何せ当時のフランス映画を代表する名優のオンパレードですから。
特にフランソワーズ・ロゼーやピエール・ブランシャールの狂気をはらんだ演技が印象に残っています。
不幸な結果に終わるエピソードが多い中で,最後に馬面のフェルナンデルがホッとさせてくれるのがミソかもしれませんね。

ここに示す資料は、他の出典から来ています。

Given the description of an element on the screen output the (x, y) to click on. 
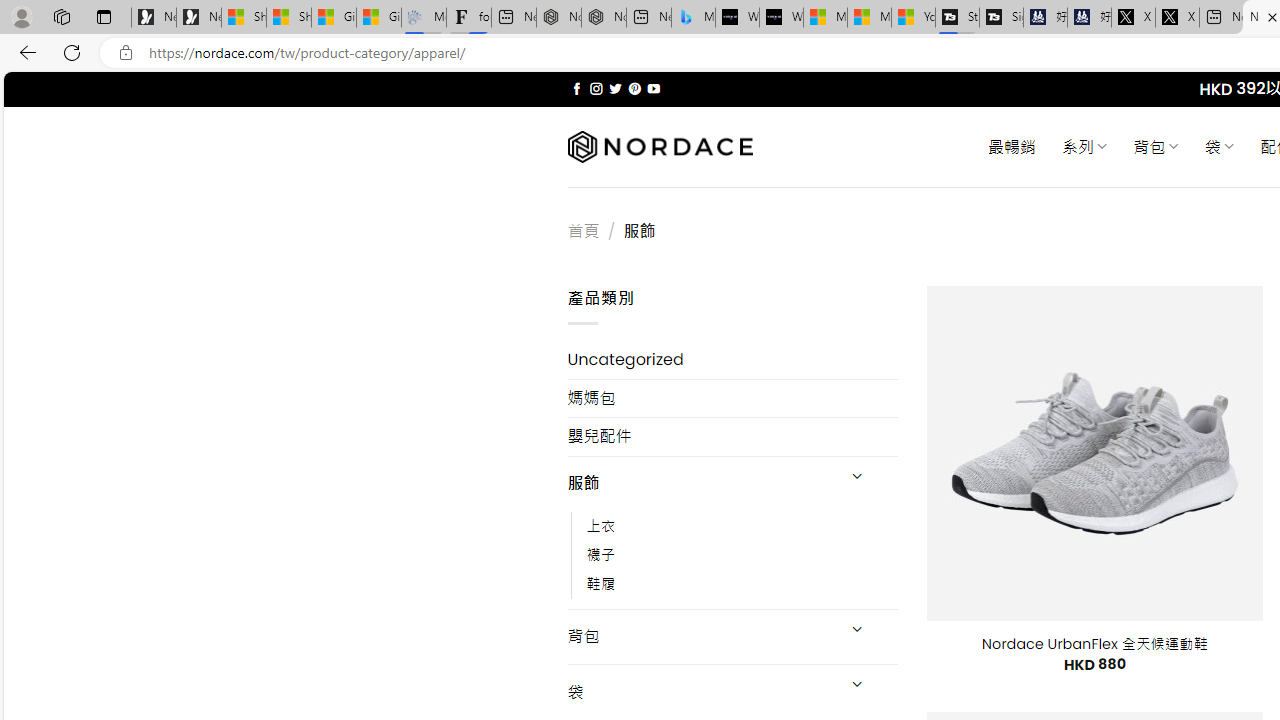
Follow on Facebook (576, 88)
Follow on Twitter (615, 88)
Follow on YouTube (653, 88)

Posted by ジューベ at 2005年12月25日 22:52
これ、オチを忘れて最低2回は観ているはずなのに記憶が...。勉強しなおします。
Posted by かよちーの at 2005年12月27日 23:25
>ジューベさん
それぞれの俳優の演技よかったですよね。「ほー、これがジューベさんのHNの由来になったルイ・ジューベか」とまじまじと・笑
>かよちーのさん
あはは、かよちーのさんらしくて爆笑^0^
Posted by FROST at 2005年12月27日 23:59
この作品は、私はフランス映画の中で一番好きな作品です。

旅の道中、ずっと過去と現在が交錯して、様々な出会いが有りますが、失望しかそこには存在しない。
そんな中で、ラストに主人公が未来を手に入れ、希望を持つ、そんなラストが大好きでした。

ジューベの演技は凄いですね、「どん底」と言う作品を見ると、感嘆します。
Posted by NOBI at 2006年02月10日 20:26
NOBIさん、コメントありがとうございます。